Oh ! Si nous pouvions entendre ce soir cet appel, si nous pouvions comprendre que c’est vrai, que l’existence de Dieu, il est inutile de l’affirmer comme la raison d’un système du monde. Que l’existence de Dieu, elle ne devient réelle, expérimentale pour les hommes qui nous entourent, que si toute notre vie est la lumière même de sa Présence et le rayonnement de son Amour !

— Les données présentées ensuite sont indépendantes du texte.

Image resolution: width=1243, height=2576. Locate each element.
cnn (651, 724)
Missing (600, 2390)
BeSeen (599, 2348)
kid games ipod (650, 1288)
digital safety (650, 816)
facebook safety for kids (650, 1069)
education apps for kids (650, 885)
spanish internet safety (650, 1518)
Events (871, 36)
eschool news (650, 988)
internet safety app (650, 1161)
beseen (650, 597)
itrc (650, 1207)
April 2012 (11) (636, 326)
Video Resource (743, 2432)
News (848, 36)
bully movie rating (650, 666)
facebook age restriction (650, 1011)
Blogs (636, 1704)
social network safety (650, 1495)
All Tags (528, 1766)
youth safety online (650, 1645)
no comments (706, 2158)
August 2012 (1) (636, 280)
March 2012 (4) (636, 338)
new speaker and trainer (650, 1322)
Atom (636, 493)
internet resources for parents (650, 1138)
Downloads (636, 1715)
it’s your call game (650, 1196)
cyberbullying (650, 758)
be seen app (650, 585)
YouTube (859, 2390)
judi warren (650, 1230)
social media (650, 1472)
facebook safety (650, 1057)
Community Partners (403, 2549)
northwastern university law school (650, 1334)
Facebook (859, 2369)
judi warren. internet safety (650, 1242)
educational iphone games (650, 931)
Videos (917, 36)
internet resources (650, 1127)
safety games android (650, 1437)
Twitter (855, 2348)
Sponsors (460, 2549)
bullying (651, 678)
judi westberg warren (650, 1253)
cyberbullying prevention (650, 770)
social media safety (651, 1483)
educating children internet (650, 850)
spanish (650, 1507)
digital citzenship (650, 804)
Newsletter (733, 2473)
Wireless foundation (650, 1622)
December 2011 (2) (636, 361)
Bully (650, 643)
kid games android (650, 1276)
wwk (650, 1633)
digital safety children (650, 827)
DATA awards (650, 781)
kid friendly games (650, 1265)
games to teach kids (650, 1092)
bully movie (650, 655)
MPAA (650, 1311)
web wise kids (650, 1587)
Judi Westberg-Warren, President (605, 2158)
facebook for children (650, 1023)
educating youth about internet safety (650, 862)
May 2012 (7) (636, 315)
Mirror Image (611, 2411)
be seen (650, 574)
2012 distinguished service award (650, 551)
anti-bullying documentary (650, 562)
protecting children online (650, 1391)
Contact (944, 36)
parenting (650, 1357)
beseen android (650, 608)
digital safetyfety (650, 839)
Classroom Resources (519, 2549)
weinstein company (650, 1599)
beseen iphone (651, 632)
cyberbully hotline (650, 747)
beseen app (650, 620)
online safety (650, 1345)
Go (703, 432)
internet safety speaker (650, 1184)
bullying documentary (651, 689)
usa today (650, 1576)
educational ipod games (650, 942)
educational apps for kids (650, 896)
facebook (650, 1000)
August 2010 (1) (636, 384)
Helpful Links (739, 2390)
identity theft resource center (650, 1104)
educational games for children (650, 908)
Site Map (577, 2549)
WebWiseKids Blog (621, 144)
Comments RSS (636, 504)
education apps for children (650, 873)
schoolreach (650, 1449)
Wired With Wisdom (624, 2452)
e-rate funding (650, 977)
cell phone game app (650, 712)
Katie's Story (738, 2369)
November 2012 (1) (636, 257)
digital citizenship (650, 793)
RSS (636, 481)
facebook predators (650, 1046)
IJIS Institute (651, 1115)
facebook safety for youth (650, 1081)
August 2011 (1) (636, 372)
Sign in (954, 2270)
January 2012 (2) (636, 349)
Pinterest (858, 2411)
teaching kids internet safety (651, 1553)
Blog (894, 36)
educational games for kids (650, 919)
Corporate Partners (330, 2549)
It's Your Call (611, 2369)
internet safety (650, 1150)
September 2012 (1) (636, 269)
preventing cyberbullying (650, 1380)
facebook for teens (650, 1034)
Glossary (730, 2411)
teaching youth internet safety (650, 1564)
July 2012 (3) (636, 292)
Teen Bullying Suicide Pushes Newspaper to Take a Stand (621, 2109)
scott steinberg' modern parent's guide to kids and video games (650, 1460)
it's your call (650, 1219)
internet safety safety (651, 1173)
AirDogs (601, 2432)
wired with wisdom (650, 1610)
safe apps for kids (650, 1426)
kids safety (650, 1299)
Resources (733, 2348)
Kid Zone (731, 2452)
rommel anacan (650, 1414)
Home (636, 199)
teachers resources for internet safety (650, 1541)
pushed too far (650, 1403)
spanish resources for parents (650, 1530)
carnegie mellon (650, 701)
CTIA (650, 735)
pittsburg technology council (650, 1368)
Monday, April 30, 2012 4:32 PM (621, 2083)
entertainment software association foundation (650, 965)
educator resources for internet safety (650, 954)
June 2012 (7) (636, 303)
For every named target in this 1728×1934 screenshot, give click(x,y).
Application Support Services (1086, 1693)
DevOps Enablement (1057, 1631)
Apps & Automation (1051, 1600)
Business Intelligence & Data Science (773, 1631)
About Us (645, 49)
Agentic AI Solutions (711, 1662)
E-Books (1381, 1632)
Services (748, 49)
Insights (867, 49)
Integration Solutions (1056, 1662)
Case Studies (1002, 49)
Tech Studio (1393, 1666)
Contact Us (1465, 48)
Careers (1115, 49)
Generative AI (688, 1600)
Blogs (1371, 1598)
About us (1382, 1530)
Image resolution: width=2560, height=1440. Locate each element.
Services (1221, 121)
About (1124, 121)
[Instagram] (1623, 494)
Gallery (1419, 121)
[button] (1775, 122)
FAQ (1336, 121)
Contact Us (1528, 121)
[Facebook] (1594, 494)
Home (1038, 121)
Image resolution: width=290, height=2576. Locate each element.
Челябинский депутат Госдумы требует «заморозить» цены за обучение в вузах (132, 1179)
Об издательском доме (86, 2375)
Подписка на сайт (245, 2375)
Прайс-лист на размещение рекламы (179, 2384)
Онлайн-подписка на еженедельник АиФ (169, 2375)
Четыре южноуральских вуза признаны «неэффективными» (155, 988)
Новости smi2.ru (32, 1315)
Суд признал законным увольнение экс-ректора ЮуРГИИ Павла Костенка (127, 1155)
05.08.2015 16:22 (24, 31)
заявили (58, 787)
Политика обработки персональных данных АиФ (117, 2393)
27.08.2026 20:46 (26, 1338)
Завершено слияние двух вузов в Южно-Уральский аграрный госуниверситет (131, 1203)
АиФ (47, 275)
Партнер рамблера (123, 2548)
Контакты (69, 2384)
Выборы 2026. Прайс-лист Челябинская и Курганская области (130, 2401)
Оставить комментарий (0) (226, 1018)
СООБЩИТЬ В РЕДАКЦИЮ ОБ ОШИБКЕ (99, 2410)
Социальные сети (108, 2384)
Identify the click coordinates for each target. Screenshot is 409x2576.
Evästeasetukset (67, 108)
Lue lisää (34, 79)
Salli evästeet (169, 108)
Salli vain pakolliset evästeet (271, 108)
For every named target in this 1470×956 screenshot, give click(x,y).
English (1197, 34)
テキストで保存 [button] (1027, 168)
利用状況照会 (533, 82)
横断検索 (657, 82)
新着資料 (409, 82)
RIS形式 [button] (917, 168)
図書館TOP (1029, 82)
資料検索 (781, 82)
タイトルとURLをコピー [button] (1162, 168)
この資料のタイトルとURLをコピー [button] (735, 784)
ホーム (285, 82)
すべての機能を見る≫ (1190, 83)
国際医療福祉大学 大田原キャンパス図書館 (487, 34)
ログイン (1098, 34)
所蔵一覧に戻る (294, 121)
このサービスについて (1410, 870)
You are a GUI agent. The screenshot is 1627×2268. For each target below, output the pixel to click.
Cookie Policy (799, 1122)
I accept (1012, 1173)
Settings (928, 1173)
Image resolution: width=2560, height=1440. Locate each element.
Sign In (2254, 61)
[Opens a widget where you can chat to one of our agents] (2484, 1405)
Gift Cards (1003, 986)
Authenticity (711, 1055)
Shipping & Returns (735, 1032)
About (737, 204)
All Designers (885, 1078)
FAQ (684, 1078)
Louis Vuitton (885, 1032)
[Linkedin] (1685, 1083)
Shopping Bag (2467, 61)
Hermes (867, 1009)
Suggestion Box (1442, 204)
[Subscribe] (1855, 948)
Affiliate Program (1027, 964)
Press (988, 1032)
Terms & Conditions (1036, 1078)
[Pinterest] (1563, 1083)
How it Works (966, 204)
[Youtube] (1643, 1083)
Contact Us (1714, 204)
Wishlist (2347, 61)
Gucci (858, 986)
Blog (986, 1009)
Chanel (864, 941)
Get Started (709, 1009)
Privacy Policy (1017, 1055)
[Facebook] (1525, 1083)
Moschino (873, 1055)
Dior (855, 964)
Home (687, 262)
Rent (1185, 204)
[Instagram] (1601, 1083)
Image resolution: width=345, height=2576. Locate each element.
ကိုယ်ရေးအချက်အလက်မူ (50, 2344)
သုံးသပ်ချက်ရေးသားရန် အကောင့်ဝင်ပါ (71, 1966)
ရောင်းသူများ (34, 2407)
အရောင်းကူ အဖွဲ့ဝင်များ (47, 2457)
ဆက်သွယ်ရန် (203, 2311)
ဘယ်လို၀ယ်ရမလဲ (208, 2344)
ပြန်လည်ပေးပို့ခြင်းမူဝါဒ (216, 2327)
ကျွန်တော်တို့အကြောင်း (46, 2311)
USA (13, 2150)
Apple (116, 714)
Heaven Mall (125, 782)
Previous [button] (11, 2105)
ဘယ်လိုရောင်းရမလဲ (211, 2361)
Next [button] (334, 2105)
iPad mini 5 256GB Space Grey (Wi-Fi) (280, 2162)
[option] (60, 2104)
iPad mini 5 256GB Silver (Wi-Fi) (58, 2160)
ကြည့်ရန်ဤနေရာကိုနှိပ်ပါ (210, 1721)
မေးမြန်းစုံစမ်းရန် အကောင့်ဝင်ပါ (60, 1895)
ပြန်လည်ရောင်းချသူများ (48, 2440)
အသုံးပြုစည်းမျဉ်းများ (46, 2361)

Nous voulons donc inscrire ce soir dans notre cœur, par l’intercession de ces mystérieux étrangers qui ont été l’objet à travers tous les siècles d’une profonde dévotion, nous voulons inscrire dans notre cœur que notre vie, notre vie chrétienne ne peut être que l’Incarnation continuée, l’Incarnation suivie, l’Incarnation exprimée dans toutes les circonstances de notre vie, sans aucune espèce de comportement factice, simplement dans la mesure où nous serons vivants, de celui qui est, quand il est impuissant, la vie de notre vie, dans la mesure simplement où nous serons attentifs à ce secret merveilleux qui vit dans notre cœur et qui est le grand miracle, la grande source de toute joie.

Et finalement, qu’est-ce qu’il y a de meilleur que la lumière même de cette Présence infinie comme l’étoile divine dans le ciel de notre cœur.